Italian candy manufacturer

Pastiglie Leone is an Italian candy manufacturer of candies, jellies, gummy sweets, liquorice, fine chocolate and sugar- and calorie-free pastilles. The candies are produced in a variety of flavors. The brand are famous for their Art Nouveau style tins.

==History==

Pastiglie Leone was founded by Luigi Leone in 1857 in Neive, close to Alba before moving to Turin. The company also was an Italian Royal Warrant of Appointment holder.

In 1934 the company was taken over by Giselda Balla Monero and her brother Celso Balla, who moved the factories to Corso Regina Margherita in Turin. In the 80s, the company was inherited by Guido Monero, who, in 2006, moved the factory to its current location in Collegno.

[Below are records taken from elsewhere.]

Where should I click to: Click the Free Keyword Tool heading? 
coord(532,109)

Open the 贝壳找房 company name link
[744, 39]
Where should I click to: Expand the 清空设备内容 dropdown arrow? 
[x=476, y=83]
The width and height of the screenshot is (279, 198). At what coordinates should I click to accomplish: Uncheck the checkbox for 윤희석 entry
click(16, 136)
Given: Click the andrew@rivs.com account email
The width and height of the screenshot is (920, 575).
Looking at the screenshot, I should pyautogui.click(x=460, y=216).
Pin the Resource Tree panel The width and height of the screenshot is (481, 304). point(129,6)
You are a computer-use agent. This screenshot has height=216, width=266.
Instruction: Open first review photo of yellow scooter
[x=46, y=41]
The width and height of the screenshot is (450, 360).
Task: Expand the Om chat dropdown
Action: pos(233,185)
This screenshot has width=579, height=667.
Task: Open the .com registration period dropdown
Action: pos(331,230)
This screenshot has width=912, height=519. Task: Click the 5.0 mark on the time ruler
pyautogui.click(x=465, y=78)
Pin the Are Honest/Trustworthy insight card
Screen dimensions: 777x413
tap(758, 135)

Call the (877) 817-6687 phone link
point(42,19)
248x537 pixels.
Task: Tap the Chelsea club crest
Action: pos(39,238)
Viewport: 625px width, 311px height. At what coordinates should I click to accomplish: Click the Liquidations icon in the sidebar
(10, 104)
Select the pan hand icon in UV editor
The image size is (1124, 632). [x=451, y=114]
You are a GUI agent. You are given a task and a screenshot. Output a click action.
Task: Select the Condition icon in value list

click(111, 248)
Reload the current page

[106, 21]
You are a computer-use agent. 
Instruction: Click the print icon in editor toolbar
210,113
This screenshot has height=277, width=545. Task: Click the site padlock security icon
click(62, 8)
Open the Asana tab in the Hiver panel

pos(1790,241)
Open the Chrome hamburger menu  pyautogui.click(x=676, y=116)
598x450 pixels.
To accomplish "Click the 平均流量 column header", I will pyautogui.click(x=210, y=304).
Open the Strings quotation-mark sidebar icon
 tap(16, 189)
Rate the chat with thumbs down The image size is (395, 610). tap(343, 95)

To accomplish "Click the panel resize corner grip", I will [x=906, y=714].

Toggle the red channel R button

In 2018, the brand was bought by Luca Barilla.

The brand is proud of its traditional roots, and their sweets are still made using the same traditional bronze moulds that have been used throughout their entire history of production.

==Tins==
The brand are famous for their Art Nouveau style tins, which come in a variety of sizes. They launch special edition tins, collaborating with brands or artists, or to celebrate special events.
==Flavors==
Many flavors are offered by Pastiglie Leone including: Absinthe, Alpine Herbs, Anise, Balsamic, Currant, Blueberry, Cedar Mint, Cedar Sage, Cinnamon, Cloves, Chamomile, Coffee, Fernet, Gentian, Green Tea, Lemon, Liquorice, Mint, Orange, Orange blossom, Polar Relief (Menthol and Eucalyptus), Propolis (Honey), Raspberry, Rhubarb, Spices, Strawberry, Tangerine, Vanilla, and Violet.

In addition to this, they have now branched out from their original offering of hard sweets to produce gummy sweets, chocolate, liquorice and calorie-free pastilles.